Most weirdest question.. I understand.
Basically there is an events log, that says "Johno has changed his name to Johna" (example)
I want a script that will change the 'Johno' located in column A:A to Johna (based on the last word)
Try this:
function onEdit(e)
{
var sheet = SpreadsheetApp.getActiveSheet();
var editRange = sheet.getActiveRange();
var editRow = editRange.getRow();
var editCol = editRange.getColumn();
var lr = sheet.getLastRow()
var range = sheet.getRange("B:B");//only run when column B is changed
var rangeRowStart = range.getRow();
var rangeRowEnd = rangeRowStart + range.getHeight()-1;
var rangeColStart = range.getColumn();
var rangeColEnd = rangeColStart + range.getWidth()-1;
if (editRow >= rangeRowStart && editRow <= rangeRowEnd
&& editCol >= rangeColStart && editCol <= rangeColEnd)
{
var range = e.range;
var val=e.range.getValue()//get sentence
var name=val.split(" ").slice(-1)//get the last word
var row = sheet.getActiveCell().getRowIndex();//get changed row number
sheet.getRange(row,1 ).setValue(name);//set the name in column A
}}
You need to use regular expression.
To match the first word, the syntax is ^\w*, so =regexextract("hello world","^\w*") will give you "hello"

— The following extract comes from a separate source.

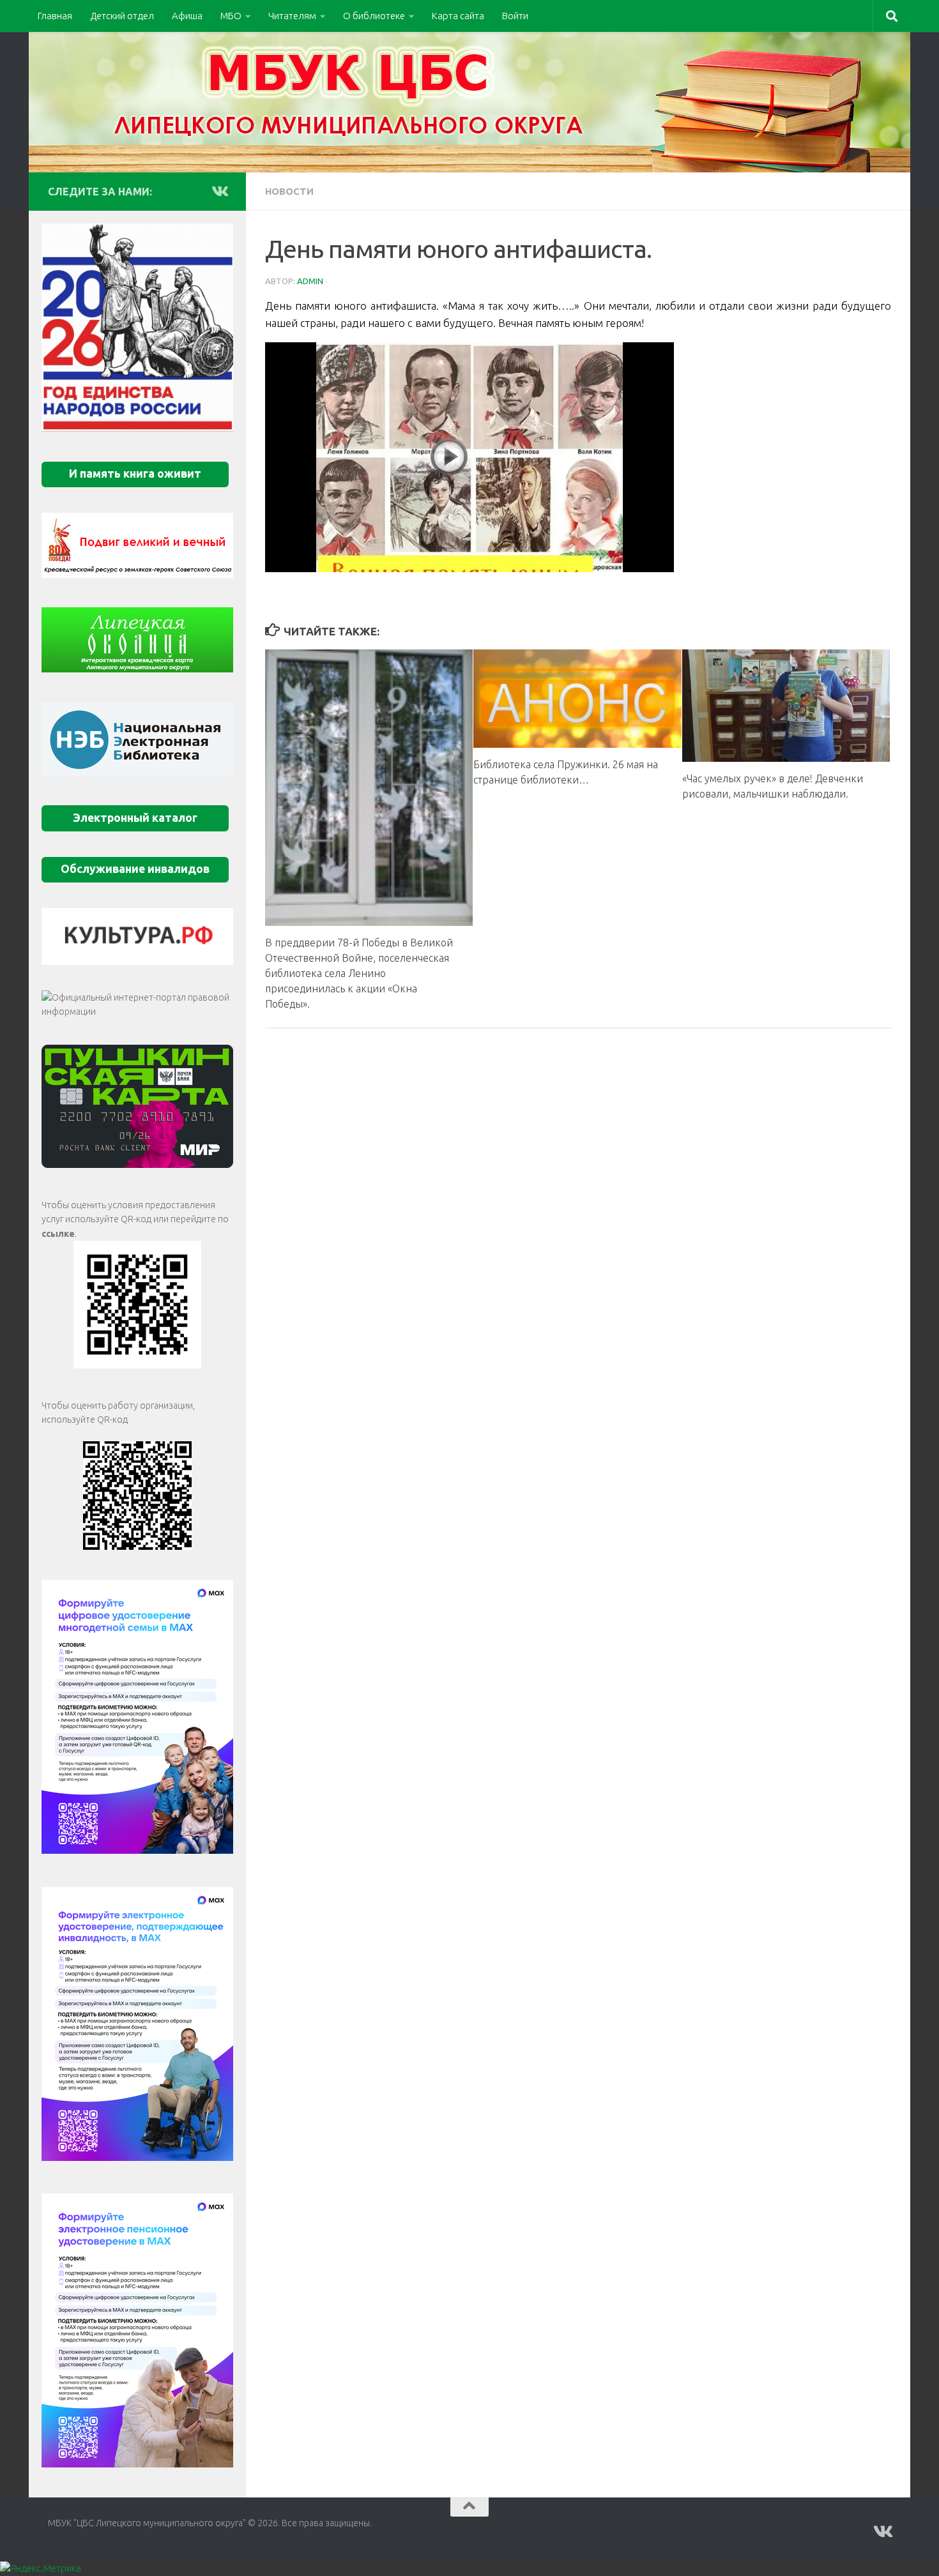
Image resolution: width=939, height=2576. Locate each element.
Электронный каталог (135, 818)
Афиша (187, 15)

To match the last word, the syntax is either \w*\z or \w*$, so =regexextract("hello world","\w*$") will give you "world"
To replace last word with the first word, I tested the following
=regexreplace(
"hello brave new world",
"\w*$",
regexextract("hello brave new world", "^\w*")
)
Unfortunately it gives me "hello brave new hellohello". It looks like a bug (I tested similar code in Javascript and got "hello brave new hello" as expected).
So a workaround is something like
=REGEXREPLACE(A1 &".","(\w*[.])",REGEXEXTRACT(A1,"^\w*"))
which first adds "." to end of the string, and search for any word followed by "." instead.